Records to process:

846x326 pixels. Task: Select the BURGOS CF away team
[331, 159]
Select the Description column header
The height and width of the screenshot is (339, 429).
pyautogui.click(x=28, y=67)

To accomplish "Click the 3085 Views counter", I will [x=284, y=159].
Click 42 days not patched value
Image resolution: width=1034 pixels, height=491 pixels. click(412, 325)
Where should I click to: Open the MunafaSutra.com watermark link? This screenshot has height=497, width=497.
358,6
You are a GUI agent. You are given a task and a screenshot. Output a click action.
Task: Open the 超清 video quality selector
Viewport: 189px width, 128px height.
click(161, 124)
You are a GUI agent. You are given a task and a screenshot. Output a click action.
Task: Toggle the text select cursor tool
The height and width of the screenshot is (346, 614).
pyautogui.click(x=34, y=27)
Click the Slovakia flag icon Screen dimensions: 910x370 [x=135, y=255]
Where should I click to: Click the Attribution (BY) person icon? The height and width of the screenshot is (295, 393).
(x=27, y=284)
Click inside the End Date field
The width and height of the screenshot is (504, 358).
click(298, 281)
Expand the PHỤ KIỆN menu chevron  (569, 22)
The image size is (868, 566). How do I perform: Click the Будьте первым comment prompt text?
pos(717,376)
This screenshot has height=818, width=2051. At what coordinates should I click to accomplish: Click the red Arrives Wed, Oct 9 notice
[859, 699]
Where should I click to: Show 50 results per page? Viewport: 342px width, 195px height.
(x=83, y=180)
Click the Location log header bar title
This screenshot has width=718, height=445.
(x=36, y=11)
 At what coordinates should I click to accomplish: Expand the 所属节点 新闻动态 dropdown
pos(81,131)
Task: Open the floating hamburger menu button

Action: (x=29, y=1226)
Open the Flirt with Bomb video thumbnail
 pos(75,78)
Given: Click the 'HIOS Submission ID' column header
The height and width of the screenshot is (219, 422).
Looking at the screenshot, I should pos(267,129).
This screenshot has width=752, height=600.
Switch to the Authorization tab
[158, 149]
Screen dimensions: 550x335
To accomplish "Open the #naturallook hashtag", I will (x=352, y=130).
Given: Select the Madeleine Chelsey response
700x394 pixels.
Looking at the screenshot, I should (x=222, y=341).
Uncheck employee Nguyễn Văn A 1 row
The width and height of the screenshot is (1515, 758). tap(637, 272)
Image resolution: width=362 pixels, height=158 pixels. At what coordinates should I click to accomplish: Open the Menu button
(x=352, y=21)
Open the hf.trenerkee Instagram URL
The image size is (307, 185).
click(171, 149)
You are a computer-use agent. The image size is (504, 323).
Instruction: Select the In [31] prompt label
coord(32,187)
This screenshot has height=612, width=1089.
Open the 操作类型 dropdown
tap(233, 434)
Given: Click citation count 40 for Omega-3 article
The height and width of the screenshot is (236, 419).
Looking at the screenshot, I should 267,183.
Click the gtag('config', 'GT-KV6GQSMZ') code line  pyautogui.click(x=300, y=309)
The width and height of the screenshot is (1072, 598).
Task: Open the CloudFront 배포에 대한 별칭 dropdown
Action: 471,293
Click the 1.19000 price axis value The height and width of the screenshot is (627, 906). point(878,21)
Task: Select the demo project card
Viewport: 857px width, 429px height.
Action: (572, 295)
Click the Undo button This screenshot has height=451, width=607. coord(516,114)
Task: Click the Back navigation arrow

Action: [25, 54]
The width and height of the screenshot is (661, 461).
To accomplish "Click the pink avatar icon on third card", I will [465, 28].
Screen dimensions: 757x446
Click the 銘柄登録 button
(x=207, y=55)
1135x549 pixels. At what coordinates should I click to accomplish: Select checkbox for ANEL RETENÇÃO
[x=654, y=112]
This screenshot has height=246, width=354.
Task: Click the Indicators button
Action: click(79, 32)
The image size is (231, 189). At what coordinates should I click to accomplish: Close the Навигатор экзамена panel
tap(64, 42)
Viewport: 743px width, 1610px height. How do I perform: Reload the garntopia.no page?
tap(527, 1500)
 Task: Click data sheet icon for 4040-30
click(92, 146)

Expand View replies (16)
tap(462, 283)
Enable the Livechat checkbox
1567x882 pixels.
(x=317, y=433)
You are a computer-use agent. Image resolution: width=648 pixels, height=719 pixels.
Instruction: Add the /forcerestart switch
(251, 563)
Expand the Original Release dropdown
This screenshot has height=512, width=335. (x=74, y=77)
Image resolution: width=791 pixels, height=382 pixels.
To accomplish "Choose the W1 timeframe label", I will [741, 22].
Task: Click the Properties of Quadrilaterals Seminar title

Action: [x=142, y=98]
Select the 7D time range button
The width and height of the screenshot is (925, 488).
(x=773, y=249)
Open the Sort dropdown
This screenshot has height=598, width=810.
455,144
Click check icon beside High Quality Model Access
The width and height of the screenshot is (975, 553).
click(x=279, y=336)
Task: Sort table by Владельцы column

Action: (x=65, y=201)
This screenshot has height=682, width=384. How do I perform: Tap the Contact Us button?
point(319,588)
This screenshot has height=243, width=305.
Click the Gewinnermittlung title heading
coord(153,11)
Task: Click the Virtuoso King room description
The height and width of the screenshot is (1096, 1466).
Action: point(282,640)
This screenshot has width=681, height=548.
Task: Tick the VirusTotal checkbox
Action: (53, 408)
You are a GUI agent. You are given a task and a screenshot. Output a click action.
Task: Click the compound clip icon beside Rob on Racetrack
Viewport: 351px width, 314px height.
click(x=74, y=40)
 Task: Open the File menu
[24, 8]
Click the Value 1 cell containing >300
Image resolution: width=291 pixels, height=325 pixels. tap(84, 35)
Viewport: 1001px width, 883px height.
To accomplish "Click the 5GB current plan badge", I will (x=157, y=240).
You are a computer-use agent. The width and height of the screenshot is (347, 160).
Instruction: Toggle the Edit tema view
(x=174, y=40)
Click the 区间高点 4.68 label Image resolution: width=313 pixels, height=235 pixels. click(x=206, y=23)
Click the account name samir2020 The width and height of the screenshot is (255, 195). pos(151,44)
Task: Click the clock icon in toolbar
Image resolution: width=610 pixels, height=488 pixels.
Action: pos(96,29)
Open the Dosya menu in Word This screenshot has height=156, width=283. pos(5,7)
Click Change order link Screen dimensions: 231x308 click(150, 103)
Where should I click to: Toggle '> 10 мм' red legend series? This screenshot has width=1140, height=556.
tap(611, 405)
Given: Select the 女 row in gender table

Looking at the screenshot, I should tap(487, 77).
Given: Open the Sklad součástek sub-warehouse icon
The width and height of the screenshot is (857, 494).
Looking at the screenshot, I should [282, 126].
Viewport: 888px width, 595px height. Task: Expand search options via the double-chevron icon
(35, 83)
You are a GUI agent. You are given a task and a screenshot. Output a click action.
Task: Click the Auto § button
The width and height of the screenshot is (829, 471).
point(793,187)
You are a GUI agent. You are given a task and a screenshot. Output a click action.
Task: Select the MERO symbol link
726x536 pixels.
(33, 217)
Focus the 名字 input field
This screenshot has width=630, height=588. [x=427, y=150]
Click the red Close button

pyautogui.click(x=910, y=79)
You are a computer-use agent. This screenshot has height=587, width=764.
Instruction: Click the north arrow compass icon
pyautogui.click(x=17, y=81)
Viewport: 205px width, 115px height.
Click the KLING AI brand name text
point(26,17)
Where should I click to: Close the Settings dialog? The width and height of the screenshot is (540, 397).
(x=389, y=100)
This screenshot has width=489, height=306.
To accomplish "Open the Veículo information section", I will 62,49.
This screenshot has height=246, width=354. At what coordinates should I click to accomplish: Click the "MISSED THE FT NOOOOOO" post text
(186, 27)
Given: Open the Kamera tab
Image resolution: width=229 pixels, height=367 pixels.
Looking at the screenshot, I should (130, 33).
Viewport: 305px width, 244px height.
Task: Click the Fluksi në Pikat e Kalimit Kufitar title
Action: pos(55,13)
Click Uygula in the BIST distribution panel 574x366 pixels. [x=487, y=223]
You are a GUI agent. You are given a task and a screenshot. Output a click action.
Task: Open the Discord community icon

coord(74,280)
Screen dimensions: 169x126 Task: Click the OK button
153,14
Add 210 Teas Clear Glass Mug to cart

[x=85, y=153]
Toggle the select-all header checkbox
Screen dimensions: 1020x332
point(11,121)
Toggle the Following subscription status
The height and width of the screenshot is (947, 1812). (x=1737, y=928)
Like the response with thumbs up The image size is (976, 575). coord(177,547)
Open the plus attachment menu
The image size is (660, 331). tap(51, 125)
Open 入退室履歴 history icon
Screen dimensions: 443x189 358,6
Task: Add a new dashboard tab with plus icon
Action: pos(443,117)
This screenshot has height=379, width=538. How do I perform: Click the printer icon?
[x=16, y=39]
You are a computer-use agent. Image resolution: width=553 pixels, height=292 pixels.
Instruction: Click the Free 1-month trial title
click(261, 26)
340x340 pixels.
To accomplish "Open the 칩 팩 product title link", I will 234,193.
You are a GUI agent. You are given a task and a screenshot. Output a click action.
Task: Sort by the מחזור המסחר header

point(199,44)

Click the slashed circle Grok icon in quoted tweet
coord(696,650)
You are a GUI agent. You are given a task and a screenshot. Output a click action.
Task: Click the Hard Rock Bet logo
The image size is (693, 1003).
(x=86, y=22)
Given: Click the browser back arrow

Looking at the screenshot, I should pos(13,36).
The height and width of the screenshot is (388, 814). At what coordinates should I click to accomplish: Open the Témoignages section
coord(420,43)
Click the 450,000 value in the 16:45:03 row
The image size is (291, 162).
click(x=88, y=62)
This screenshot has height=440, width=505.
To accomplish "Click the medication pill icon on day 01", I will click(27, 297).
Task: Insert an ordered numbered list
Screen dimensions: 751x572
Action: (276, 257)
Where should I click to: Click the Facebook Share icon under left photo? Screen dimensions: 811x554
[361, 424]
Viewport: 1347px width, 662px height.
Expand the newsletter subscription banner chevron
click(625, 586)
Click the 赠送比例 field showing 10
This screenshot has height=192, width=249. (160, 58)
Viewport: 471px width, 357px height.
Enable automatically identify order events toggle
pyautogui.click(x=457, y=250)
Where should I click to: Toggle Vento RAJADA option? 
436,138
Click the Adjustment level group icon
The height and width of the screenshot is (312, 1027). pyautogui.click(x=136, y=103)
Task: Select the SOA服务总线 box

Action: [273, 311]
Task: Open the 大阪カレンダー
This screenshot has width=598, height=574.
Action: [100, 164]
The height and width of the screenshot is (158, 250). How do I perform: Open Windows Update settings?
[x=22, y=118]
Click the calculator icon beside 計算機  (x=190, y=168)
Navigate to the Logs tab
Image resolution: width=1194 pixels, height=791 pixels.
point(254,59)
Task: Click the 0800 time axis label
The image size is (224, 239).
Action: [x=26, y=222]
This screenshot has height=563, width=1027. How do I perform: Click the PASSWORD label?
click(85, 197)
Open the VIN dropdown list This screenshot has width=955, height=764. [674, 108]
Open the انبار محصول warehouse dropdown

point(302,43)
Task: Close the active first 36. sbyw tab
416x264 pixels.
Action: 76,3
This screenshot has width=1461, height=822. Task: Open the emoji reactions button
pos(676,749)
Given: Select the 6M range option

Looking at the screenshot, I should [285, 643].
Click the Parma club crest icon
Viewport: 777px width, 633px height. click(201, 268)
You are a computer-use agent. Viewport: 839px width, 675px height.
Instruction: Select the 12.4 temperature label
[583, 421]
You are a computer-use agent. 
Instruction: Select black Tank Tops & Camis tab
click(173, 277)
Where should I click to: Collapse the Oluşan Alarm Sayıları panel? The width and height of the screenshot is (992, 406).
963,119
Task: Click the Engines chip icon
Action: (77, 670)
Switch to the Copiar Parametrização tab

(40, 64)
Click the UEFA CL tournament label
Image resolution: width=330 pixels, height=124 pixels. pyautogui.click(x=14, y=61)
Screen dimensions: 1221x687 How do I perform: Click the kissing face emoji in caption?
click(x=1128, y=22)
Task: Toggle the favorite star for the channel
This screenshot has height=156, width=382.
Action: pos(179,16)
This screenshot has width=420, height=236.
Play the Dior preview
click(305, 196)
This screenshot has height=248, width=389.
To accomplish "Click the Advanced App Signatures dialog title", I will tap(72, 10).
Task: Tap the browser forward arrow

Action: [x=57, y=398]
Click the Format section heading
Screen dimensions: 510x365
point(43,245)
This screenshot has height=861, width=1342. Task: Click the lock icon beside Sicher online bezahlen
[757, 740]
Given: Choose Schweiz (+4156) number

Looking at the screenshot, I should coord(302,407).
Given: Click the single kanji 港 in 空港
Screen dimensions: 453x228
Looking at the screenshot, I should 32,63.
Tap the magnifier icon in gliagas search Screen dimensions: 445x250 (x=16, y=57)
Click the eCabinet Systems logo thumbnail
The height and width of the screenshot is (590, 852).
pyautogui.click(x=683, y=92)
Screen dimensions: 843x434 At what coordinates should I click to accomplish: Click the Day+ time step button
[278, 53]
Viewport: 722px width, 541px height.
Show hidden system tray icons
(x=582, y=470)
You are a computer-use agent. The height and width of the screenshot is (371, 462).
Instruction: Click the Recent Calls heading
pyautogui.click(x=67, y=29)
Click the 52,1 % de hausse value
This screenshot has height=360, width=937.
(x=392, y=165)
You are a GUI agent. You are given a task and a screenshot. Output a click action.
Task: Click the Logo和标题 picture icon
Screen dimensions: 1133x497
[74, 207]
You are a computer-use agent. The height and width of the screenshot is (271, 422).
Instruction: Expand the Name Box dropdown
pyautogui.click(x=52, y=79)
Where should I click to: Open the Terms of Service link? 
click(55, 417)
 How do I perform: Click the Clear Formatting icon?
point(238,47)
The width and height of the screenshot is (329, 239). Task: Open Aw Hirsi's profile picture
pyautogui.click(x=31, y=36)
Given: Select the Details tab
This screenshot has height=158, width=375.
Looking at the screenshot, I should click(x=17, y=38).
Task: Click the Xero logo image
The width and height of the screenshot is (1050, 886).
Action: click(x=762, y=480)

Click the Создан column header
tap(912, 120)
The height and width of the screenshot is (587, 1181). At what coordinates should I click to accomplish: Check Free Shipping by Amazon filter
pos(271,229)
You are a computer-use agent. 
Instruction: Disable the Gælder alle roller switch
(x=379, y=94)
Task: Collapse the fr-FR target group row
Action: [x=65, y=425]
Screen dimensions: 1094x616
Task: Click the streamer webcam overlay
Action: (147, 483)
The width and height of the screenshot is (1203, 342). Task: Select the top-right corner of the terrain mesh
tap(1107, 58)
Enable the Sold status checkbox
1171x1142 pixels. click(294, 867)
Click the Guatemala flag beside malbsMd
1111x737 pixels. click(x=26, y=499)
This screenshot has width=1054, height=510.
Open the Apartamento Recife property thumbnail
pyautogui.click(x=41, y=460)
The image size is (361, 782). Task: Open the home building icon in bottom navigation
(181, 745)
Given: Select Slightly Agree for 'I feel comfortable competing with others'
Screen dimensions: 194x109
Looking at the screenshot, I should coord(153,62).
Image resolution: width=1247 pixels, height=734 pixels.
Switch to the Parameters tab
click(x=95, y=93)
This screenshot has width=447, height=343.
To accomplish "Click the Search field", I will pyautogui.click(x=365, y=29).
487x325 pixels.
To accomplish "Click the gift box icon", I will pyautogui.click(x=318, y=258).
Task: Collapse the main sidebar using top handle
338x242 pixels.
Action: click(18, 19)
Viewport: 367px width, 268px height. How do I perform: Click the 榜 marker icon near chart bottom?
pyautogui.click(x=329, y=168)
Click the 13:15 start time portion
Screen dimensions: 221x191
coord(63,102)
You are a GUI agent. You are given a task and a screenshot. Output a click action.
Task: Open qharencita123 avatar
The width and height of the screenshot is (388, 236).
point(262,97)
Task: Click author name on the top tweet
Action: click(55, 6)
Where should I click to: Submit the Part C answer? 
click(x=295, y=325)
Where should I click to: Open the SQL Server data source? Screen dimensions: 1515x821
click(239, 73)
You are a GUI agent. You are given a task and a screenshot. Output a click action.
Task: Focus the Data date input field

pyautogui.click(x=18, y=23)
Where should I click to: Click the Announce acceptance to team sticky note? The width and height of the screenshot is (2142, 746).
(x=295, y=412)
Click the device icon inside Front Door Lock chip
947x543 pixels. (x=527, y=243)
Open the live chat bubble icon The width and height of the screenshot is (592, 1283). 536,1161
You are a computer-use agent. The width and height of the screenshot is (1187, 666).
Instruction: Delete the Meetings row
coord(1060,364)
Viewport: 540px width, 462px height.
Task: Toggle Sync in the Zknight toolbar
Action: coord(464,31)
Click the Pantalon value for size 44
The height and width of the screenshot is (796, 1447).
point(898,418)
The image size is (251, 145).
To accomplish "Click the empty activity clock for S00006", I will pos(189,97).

Assignment: Having found the line that contains "Open the live", set down that line and all the rest through the end of the records, exactly.

Response to the task:
Open the live chat bubble icon The width and height of the screenshot is (592, 1283). 536,1161
You are a computer-use agent. The width and height of the screenshot is (1187, 666).
Instruction: Delete the Meetings row
coord(1060,364)
Viewport: 540px width, 462px height.
Task: Toggle Sync in the Zknight toolbar
Action: coord(464,31)
Click the Pantalon value for size 44
The height and width of the screenshot is (796, 1447).
point(898,418)
The image size is (251, 145).
To accomplish "Click the empty activity clock for S00006", I will pos(189,97).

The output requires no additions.